La classe réinventée : Un espace pour chaque potentiel
Pour que ces intelligences s’expriment, l’environnement physique de l’enfant doit évoluer. L’application des intelligences multiples se traduit par une réorganisation spatiale de la classe et de l’école.
- Des zones dédiées : L’espace est divisé en différents pôles pour stimuler des intelligences variées. On y trouve des espaces pour la création artistique, des lieux pour faire de la musique, ou encore des zones de motricité.
- Le respect des rythmes : Des espaces calmes (comme un « ciel de lit » aménagé) permettent de nourrir l’intelligence intra-personnelle. Les enfants qui saturent de la dynamique du groupe peuvent s’y isoler pour se ressourcer.
- L’action au service de l’expression : Les ateliers de marionnettes ou de déguisements, qui favorisent l’action, s’avèrent être de formidables vecteurs de langage pour des enfants parfois perçus comme timides ou en retrait dans un cadre scolaire classique.
L’intelligence émotionnelle : Le socle des apprentissages
Au fil de ses recherches et de sa pratique, Thérèse Subileau a identifié un autre pilier fondamental : l’importance des émotions.

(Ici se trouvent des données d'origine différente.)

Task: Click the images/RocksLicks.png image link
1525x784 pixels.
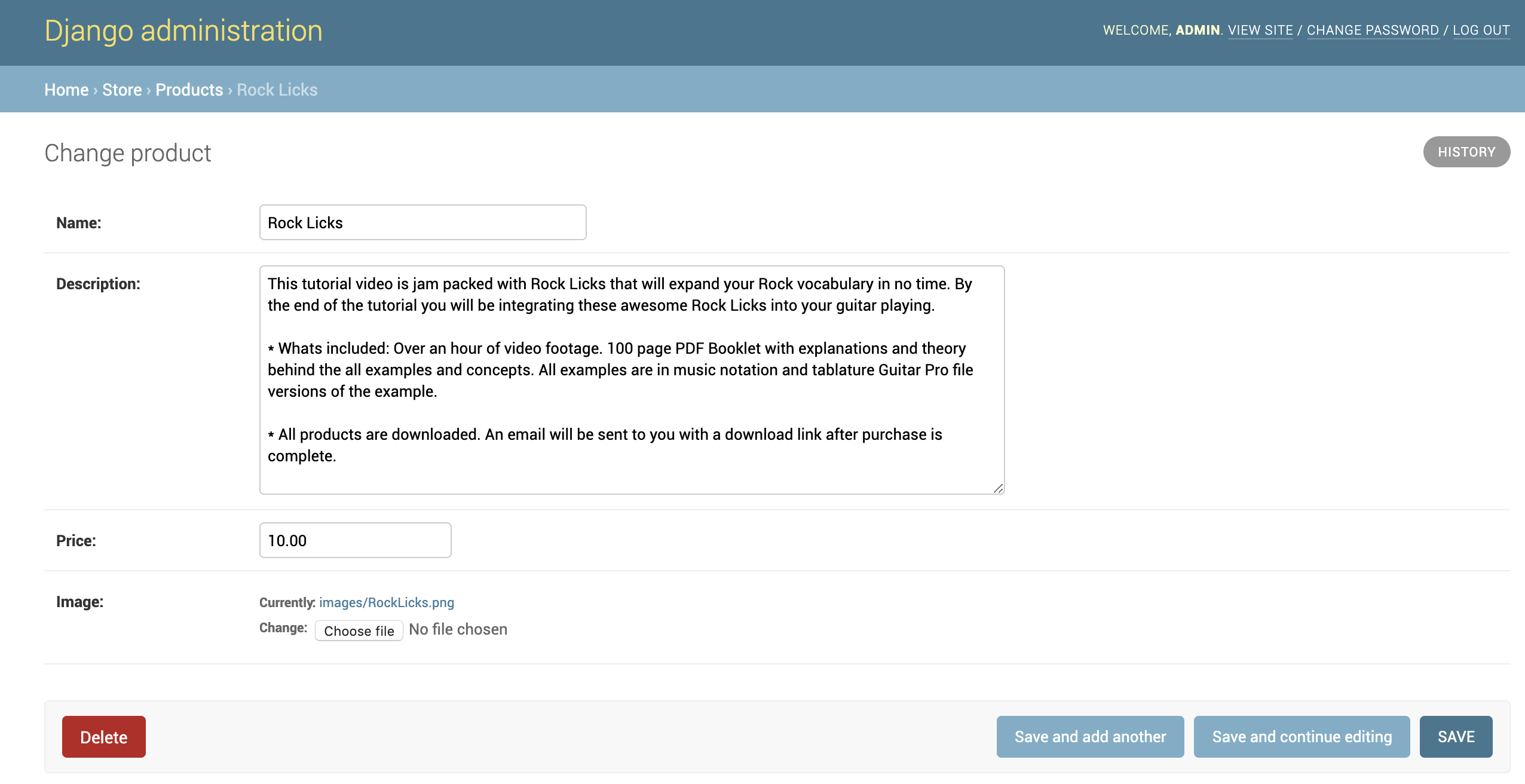Action: tap(386, 602)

Les neurosciences prouvent aujourd’hui que les émotions jouent un rôle crucial dans la capacité à apprendre.
Un impact à long terme : Des études montrent que les enfants ayant développé une bonne intelligence émotionnelle dès la maternelle entretiennent de meilleures relations sociales par la suite, que ce soit en primaire ou au collège.
Développer l’empathie : Apprendre aux jeunes enfants à identifier leurs propres émotions (comme la colère) et celles de leurs camarades permet de réguler les interactions.